● **作業内容**
a: インドのGSTについての文章では、税率は何段階で、それぞれ何％とされていますか。
b: インドのGSTについての文章を、最後の文のあとから引き継いで書き進めてください。

-------- 読む文章

今日は、2017年7月のインドビッグイベント

GST導入について

*専門家ではないので、素人の私が理解できる範囲で日本の皆さんにお届けします!

 

プリヤンカ先生
インド人なら誰もが知ってる税制改革(のはず)
FINANCIAL TIMESより

インドは議会闘争の曲折を経て、州ごとに異なる間接税を一体化する物品サービス税(GST)をようやく導入しようとしている。世界最速で成長する主要経済国のインドは、GSTで恩恵を受ける可能性がある。モディ首相の与党インド人民党(BJP)の思惑通りにいけば、GSTは7月1日に導入される。インド議会で最初にGSTが提案されたのは11年前のことだった。

この新たなGSTは、70年前のインド独立以来、類を見ないほど野心的な改革だ。また同時に、規制緩和や民営化が始まった1990年代初期以降、同国で最も大きな影響を与える経済発展になる可能性もある。

 

そもそもGSTってなに??

これは自分の勉強のためにも、ネットの情報を参考に解読してみますよ〜。

日本貿易振興機構HPより

GSTでは、物品税などの国税をCGST(Central GST)に、付加価値税(VAT)などの州税をSGST(State GST)にそれぞれ統合し、これらに複数の州を経由する取引に課されるIGST(Integrated GST)を加えた3つの体系となった。

導入に当たってのスケジュールやルールは、中央政府と州政府の財務相で構成されるGST評議会が検討し、決定する。税率は5%、12%、18%、28%の4段階にするとされており、5月18~19日に開催されたGST評議会で、物品やサービスごとの税率外部サイトへ、新しいウィンドウで開きますが決定された。

つまり、簡単に言うと「税の仕組みを統合し、4段階の税率に決定する」ということ(だいぶ簡略化してます)

 

プリヤンカ先生
簡単に言うと、生活必需品の税率は低く、贅沢品は高く設定されています!

 

なぜGSTを実施するの?

日本貿易振興機構HPより

インドの間接税には複数の国税と州税が併存し、税の種類によっては相殺不可能なものがあるなど、複雑な体系になっている

現在、導入準備が進められているGSTは、物品税、付加価値税、サービス税、オクトロイ(特定州で課される物品入市税)など複数の間接税を統一することで、税体系の透明性向上と簡素化を図る狙いがある。

モディ政権で導入の動きが加速、2016年8月には導入のための憲法改正案が可決され、政府は7月導入を目指している。

----------------
-------- 使えるデータ

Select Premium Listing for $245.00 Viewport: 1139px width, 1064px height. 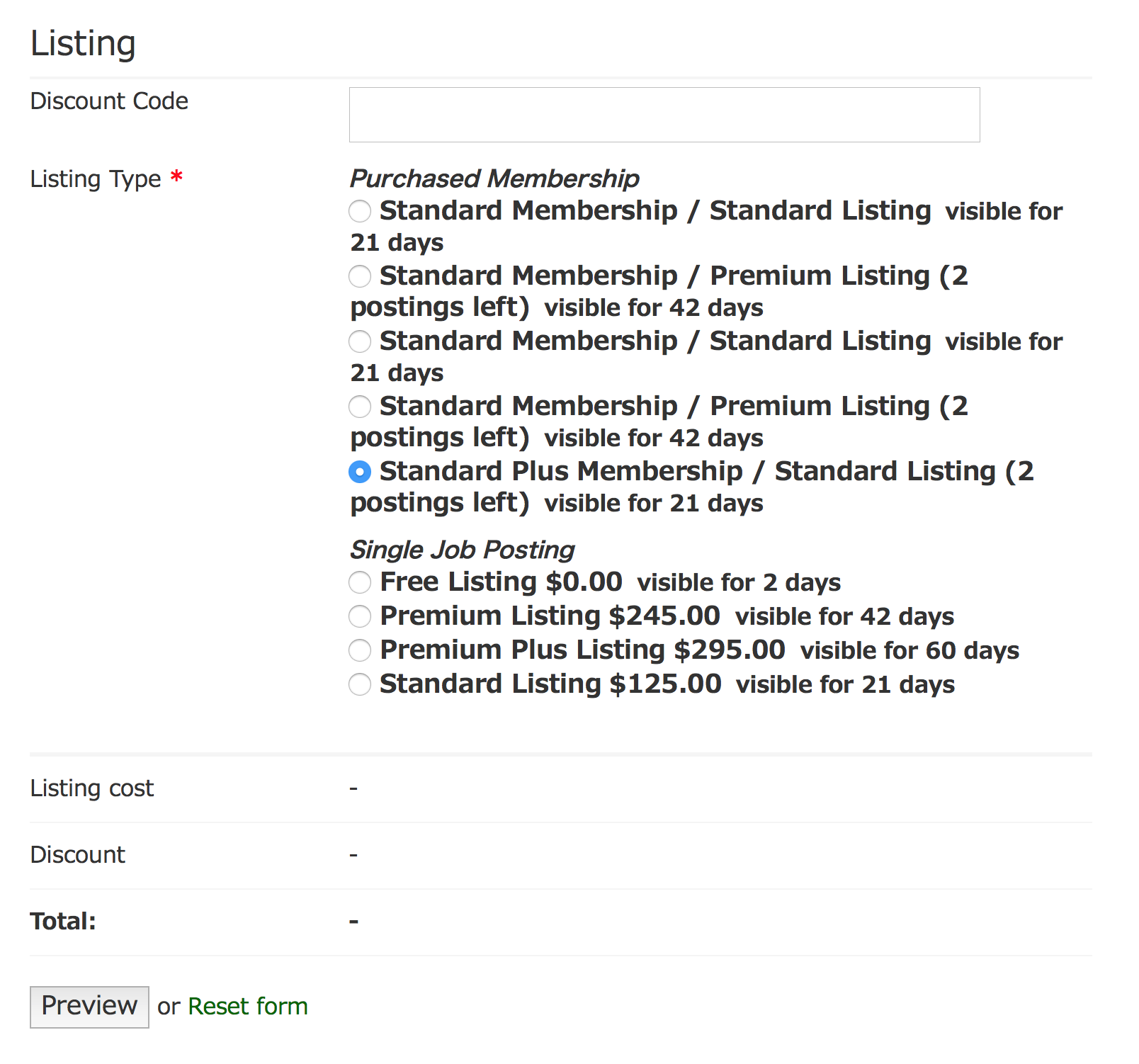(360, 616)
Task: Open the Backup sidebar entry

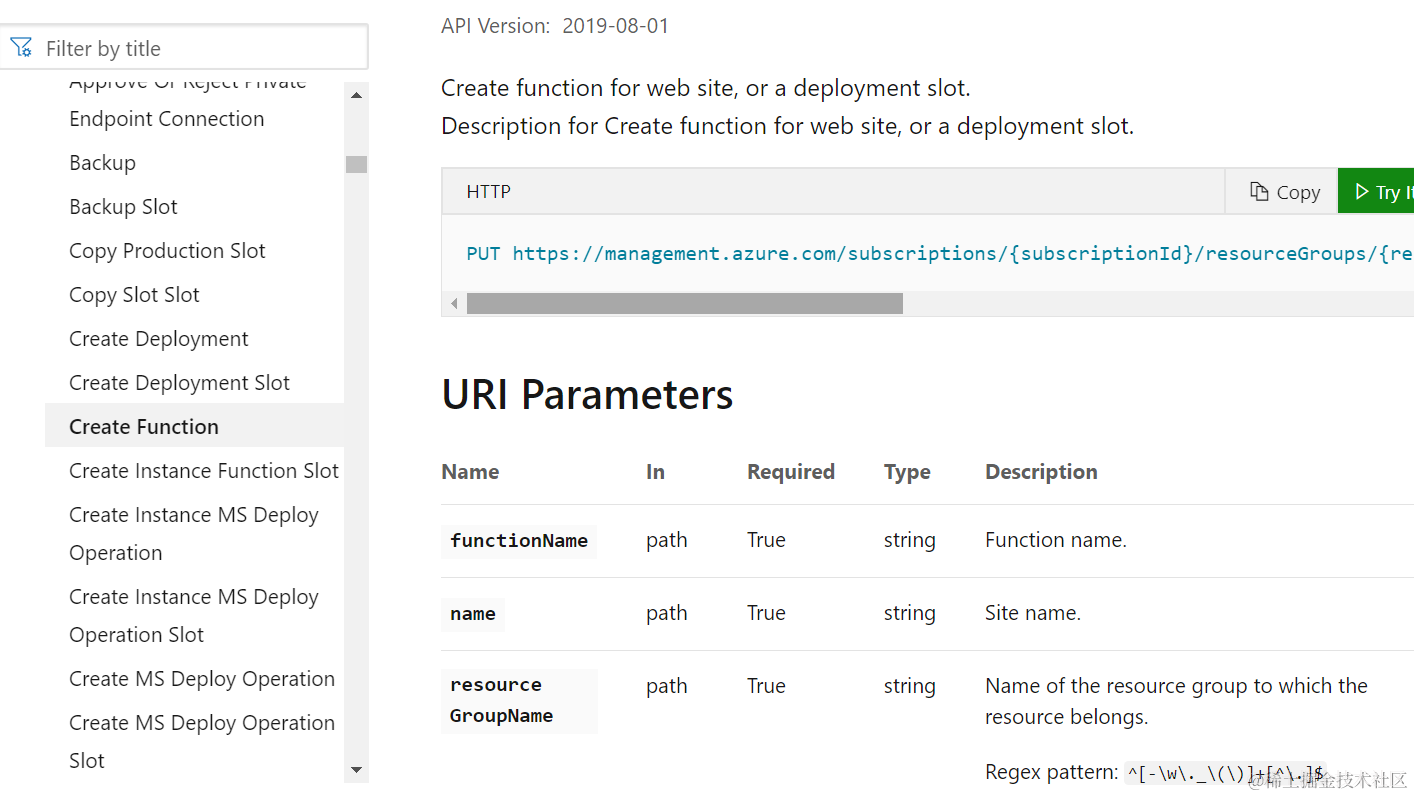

----------------

● **答え一覧**
a: 5%、12%、18%、28%の4段階です。

b:
ふむふむ。GSTを導入することにより、複数の間接税を統一し、税の仕組みを透明化、そして簡素化するのが目的ということですね。

 

 

プリヤンカ先生
インドでは中央政府と州政府が個別に複数の間接税を課すという制度を取っていました。特に、州によって税制が違うため、州を越えて取引をする場合、商品配送のトラックが州を超えるたびに税調整の手続きのために長蛇の列を作るという非効率さを生み出す原因となっていました。世界銀行の調査による納税のしやすさ国別ランキングでインドは190ヵ国中172位と低い評価となっています。また、複雑な税制は脱税の温床との指摘もあります。

 

 

GSTの導入をした際に起こる事象

1.業界によっては税率が低下。または税率上昇。それによる経済効果が(負の場合も含め)起こる

日本貿易振興機構HPより

テレビや冷蔵庫、デジタルカメラなどの家電製品には現状より高い28%が適用されることになり、18%の適用を求めてきた業界には厳しい結果となった。パナソニック・インディアのマニシュ・シャルマ社長は「顧客にとっては4~5%の値上げとなり、7、8月の販売に影響を与えるだろう。贈答や更新需要が高まる祭事シーズン(10、11月)に需要が戻ることを期待したい」(「エコノミック・タイムズ」紙5月20日)と語った。

自動車(トラクターなど一部を除く、二輪車を含む)の税率は28%となった一方、電気自動車(EV)は12%と、EV導入を進めたい政府の意向が反映されたかたちだ。しかし、ハイブリッド車については28%の税に加え、セグメントに応じて課せられる一種の奢侈(しゃし)税として15%が適用され、環境対策車により扱いが異なる。これについてトヨタ・キルロスカ・モーターのシェーカル・ビシュワナタン副会長は「政府はEVを推進しているが、ハイブリッド車も環境配慮に重要だ。ハイブリッド車への高課税は後ろ向きだ」(同)と批判している。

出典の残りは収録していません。